Comissão Nacional preparatória do VI Congresso Ordinário liderado por militante Ndonda Nzinga, também recebeu o apoio da Associação dos Antigos combatentes da FNLA (AAC/FNLA, do Instituto de Defesa dos Direitos dos Veteranos Militares da Guerra de Libertação de Angola e da Associação dos Antigos Combatentes e Veteranos da Pátria.
Os antigos combatentes do Exército de Libertação Nacional (ELNA), ex-braço armado da FNLA, manifestaram, por meio de um comunicado, divulgado quarta-feira, 21, contestação à liderança do presidente do partido, Nimi a Simbi.
A contestação à liderança de Nimi a Simbi na FNLA tem como epicentro a fraca resposta aos anseios sociais dos antigos combatentes da ex-guerrilha (ELNA), somada a tensões internas pela realização do 6º congresso do partido.
As instituições solicitaram que seja formalizada a formação política-ideológica, para enriquecer que a sua actuação no xadrez político angolano, no sentido de melhorar, ombrear com outras organizações juvenis dos partidos políticos, mormente os históricos.
Os participantes ao encontro alargado reafirmaram que, foi o presidente cessante, Nimi-a-Simbi, que convocou a reunião do Comité Central para Dezembro de 2025 e a remarcou para os dias 13 e 14 Março de 2026.

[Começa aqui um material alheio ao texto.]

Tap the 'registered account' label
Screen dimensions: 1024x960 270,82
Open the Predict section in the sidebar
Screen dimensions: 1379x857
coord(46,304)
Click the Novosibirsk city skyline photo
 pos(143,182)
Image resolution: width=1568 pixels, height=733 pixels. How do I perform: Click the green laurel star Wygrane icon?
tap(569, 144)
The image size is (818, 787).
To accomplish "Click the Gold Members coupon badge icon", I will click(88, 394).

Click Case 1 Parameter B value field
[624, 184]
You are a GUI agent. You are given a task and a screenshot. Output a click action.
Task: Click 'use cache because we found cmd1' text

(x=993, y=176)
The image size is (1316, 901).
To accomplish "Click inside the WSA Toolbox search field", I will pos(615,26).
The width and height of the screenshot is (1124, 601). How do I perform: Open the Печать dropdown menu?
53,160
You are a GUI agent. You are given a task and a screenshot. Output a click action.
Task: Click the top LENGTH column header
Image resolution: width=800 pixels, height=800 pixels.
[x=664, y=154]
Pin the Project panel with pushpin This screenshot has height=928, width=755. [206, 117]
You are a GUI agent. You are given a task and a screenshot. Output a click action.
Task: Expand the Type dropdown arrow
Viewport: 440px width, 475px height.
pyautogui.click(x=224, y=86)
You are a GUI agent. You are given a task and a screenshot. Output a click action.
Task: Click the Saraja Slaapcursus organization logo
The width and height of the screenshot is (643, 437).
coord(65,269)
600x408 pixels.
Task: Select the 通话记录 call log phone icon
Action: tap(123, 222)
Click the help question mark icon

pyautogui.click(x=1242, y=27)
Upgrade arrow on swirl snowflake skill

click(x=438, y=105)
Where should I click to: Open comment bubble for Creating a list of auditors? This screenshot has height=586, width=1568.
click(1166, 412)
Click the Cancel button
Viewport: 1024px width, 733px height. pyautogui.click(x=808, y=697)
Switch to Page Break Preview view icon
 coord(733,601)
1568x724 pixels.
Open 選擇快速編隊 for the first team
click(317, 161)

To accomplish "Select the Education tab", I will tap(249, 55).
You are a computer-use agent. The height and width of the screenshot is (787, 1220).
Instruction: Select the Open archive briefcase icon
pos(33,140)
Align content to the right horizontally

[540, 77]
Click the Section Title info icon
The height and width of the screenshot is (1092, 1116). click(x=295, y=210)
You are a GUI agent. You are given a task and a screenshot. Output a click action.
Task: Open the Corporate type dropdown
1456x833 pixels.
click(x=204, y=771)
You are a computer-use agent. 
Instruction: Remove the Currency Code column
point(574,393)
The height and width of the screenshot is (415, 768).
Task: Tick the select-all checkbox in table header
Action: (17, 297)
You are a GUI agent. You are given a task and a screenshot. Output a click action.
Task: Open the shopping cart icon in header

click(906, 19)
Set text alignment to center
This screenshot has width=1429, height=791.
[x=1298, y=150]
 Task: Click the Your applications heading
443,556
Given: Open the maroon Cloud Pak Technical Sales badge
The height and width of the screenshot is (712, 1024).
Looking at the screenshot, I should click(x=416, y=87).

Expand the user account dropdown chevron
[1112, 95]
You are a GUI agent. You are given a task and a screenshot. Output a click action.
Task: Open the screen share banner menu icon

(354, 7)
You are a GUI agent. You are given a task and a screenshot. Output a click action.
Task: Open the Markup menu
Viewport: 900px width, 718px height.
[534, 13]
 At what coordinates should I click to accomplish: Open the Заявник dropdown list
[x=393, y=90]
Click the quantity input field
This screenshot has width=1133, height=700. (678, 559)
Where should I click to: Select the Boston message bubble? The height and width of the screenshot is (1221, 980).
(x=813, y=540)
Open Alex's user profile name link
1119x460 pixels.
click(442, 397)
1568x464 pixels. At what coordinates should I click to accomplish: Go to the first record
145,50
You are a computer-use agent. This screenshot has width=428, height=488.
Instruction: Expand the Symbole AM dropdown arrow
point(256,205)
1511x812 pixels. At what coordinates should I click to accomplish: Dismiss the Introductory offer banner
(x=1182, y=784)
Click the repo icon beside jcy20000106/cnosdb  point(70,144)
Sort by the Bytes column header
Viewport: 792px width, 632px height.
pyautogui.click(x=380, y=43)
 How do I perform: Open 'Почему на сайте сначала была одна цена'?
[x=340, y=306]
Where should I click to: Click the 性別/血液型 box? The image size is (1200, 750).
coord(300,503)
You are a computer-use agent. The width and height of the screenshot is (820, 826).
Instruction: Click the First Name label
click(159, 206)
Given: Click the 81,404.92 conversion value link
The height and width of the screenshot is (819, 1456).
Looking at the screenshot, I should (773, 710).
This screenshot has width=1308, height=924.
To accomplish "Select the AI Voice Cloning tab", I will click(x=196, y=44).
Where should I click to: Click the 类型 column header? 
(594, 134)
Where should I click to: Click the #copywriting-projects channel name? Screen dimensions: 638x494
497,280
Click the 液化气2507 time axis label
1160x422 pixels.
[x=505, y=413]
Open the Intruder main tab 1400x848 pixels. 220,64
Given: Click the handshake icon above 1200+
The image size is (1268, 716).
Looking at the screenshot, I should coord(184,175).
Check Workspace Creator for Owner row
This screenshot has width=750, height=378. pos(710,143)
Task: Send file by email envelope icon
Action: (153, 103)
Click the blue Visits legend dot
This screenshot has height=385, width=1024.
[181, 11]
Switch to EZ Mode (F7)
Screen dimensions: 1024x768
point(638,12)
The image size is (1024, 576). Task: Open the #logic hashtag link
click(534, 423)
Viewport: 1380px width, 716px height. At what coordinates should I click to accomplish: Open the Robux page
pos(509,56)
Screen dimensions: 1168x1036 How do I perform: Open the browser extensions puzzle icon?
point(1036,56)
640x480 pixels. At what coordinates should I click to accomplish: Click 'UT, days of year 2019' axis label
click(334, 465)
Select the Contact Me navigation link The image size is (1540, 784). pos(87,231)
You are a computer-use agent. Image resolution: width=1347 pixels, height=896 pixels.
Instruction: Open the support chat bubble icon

De acordo com os participantes, foi Nimi-a-Simbi que orientou a reunião do CC, com base na agenda do Bureau Político e apresentou a proposta verbal para a coordenação da comissão preparatória do congresso.
Neste âmbito, Nimi-a-Simbi negou o consenso e ou a votação para a criação da comissão preparatória do congresso, em violação flagrante aos estatutos do partido.
De acordo com os participantes, foi ainda Nimi-a-Simbi que abandonou a sala da reunião, obstruindo o normal funcionamento do partido. Para o efeito o encontro alargado recomenda ao Comité Central do partido fazer o uso das suas prerrogativas, de modo a estancar as violações estatutárias.
Membros do Comité Central e do Bureau Político têm contestado a direcção do partido, acusando o líder de sabotar e adiar a realização do 6º Congresso do partido, invocando falta de verbas para o efeito.
A crescente insatisfação interna reacendeu antigas divisões nas fileiras da FNLA, com alas do partido a ameaçar accionar os estatutos para destituir Nimi a Simbi caso os órgãos internos não sejam convocados com urgência.